Filter the records below and copy every line containing the word "folder".
BEGIN
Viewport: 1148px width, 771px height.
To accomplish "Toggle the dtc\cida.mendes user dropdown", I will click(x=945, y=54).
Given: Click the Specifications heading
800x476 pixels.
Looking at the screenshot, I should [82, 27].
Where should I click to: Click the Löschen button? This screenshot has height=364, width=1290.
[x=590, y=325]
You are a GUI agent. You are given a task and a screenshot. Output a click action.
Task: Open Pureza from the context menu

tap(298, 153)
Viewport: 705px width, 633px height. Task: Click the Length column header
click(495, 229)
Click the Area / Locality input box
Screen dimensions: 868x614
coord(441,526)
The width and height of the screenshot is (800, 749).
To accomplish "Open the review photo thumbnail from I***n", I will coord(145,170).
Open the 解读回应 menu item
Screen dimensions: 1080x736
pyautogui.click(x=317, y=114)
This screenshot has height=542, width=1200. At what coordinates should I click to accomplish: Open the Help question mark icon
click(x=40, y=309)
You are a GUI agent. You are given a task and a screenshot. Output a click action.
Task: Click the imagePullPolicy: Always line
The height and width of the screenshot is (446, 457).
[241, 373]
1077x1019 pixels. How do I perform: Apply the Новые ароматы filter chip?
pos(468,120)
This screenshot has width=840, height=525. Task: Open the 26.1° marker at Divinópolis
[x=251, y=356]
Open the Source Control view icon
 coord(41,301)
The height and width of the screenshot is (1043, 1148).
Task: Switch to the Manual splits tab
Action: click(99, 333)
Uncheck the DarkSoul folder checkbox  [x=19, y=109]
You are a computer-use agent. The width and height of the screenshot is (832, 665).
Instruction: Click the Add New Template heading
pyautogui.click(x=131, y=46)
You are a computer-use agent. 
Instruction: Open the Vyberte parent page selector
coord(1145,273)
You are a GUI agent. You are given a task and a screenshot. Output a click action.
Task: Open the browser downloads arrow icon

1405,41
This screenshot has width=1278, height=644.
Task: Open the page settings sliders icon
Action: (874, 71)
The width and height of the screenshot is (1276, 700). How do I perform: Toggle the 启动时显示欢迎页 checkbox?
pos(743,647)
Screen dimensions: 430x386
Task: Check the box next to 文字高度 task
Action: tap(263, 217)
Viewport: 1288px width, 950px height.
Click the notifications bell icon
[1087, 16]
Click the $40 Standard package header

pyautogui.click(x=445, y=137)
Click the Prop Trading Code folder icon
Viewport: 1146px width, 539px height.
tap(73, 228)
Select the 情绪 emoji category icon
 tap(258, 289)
END
Output for this exercise ▸
Uncheck the DarkSoul folder checkbox  [x=19, y=109]
Click the Prop Trading Code folder icon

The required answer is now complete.